一騎が喫茶楽園で働き始めたきっかけは「人手不足を嘆く溝口の助けを買って出たのが真矢で、料理下手を嘆く真矢の助けを買って出たのが一騎という構図」(『Preface of 蒼穹のファフナー HEAVEN AND EARTH』)なので、一騎自身が強い意志をもって決めた進路ではない。しかし、ここから一騎は「料理→食べる→他の生物の命を頂く→生きる」という過程で生きることを理解していく。

 未公開パートはここまで。

 総士を除く一期のキャラは全員『EXODUS』1話で選んだ進路を全うする形になった。そして、一騎もまた料理を通して生きることを学び、それが『EXODUS』24話で出した答えとなった。

一騎「選ぶよ。
   まだ俺にも命の使い道があるなら、それを知るために生きたい」
『EXODUS』24話

 

・男性の物語

  • 『EXODUS』1話長尺版で咲良が喫茶楽園に入った時に店員として声を掛けるのは、一騎、暉、零央、総士。
  • 戦闘時にいなくなったのは広登、暉、総士。
  • ニヒトのコックピットを開けたのは一騎、甲洋、操で、コックピットにいた赤子は男の子(そうし)。

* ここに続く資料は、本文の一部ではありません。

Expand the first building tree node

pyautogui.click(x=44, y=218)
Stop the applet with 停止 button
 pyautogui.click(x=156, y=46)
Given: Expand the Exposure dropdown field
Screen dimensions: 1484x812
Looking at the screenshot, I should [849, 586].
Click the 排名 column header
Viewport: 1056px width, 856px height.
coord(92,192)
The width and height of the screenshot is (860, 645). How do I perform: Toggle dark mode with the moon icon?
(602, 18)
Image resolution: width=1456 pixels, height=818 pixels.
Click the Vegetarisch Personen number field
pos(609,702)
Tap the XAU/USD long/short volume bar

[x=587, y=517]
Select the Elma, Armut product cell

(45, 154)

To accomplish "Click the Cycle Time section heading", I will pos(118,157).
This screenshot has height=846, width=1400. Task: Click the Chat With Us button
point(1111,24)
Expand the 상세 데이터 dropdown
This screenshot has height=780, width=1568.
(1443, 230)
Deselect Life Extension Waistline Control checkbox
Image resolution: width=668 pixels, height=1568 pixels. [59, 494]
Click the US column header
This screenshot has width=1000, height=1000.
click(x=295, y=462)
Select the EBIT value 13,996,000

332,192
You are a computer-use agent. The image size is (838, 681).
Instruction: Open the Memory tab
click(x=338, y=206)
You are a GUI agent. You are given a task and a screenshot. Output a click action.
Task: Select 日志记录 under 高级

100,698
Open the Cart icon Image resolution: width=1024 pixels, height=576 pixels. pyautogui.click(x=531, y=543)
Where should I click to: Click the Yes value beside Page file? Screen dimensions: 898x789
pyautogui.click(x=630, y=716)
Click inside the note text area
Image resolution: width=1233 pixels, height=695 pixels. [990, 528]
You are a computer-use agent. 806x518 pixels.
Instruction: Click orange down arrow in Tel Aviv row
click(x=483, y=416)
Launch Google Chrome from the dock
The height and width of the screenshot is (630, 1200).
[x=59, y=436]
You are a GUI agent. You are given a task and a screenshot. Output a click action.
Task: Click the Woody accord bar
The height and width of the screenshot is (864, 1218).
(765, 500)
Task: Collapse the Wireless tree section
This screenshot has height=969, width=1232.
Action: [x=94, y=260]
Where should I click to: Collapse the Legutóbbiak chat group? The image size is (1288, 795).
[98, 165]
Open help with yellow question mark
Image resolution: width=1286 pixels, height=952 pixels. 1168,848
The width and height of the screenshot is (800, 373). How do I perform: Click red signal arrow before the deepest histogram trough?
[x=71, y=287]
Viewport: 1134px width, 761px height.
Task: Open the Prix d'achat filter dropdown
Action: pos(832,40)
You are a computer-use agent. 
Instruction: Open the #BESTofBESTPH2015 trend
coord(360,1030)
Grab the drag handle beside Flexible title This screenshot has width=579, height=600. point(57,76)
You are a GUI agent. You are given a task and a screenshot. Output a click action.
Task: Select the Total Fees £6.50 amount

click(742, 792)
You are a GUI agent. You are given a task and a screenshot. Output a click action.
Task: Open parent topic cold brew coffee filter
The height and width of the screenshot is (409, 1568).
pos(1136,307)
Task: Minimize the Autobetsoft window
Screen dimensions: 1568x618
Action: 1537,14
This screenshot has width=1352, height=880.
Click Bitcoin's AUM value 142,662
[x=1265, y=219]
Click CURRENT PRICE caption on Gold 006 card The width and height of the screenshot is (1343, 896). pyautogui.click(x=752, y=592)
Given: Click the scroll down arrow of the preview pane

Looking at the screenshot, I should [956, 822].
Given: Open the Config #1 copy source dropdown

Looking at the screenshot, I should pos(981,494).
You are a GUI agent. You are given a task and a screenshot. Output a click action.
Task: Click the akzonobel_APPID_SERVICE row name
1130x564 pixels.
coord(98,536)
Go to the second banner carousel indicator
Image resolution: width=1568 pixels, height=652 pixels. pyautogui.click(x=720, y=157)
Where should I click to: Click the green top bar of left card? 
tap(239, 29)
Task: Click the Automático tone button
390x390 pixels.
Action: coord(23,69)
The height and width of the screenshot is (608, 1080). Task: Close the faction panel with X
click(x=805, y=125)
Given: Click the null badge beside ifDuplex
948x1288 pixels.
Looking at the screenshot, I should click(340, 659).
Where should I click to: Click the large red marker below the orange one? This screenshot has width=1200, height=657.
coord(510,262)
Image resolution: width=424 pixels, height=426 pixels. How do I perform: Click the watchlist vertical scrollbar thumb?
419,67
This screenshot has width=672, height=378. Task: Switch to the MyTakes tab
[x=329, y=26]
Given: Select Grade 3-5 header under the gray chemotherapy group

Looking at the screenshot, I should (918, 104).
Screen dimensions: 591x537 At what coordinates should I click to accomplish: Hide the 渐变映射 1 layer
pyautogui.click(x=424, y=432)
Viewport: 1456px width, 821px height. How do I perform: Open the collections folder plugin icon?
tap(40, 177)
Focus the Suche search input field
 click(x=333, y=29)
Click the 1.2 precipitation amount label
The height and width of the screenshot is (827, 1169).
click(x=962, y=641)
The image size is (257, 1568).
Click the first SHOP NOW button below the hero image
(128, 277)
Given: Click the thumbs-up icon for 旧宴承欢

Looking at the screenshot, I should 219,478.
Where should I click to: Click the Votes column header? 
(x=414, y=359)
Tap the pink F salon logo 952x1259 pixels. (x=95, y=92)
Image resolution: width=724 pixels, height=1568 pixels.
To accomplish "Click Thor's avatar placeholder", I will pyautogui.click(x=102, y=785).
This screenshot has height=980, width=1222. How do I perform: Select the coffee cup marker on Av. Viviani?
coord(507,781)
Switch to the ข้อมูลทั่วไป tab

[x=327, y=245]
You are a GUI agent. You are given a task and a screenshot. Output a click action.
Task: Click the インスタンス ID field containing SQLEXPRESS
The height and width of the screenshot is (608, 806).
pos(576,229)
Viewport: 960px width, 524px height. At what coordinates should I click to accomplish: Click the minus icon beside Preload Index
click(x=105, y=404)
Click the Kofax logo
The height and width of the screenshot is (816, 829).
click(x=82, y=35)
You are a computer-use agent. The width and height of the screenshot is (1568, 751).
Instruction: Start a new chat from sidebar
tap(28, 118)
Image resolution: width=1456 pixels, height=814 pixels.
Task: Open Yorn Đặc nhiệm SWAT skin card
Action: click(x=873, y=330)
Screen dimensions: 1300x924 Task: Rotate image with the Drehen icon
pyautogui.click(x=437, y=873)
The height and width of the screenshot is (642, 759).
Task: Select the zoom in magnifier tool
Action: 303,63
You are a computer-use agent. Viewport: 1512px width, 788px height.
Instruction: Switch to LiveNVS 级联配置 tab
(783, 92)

 島のファフナーのパイロットの男女比は偏りがないのもかかわらず、「この物語の根幹に関わる出来事が起きる場面は男性のみ」ということが徹底されている。

 

・生者と死者の記憶

星の周りには星雲があるけれど、僕らの場合、それは家族だった。
僕らを育て、今は生きる基盤でもある家族。
現在の家族と、もう逝ってしまった人たち。
Neil Peart

 『EXODUS』18話の記事の冒頭に引用したこの言葉が、『EXODUS』24話、一期のメンバーの成人式の時の真壁司令の言葉と重なって泣けた。

史彦「今諸君に与えたアルヴィスへのアクセス権限は諸君が背負う責任そのものだ。
   共にいた者を尊び、共にいる者と守り合い、苦難の時代を生き抜いて欲しい。
   諸君こそ我々にとっての誇り高い未来である」
『EXODUS』24話

 

・『蒼穹のファフナー』シリーズ完結に寄せて」への追記

 最終回放送直後にアップした 『蒼穹のファフナー』シリーズ完結に寄せて を書いたのは12月16日。一期から一騎=ジークフリートと見ていたので、一騎が生と死の循環を超える命を選んだ時に一騎は不死のジークフリートとなり、ユルゲン・フリム演出のミレニアム・リングのコンセプトを選ぶ、つまり一騎は生き残ると判断しました。なぜなら、一騎は24話の時にはもう「パルジファル」で描かれたMitleid(共苦)を理解しているから。

 

※1 青池保子「アルカサル-王城-」(秋田書店)1巻より引用。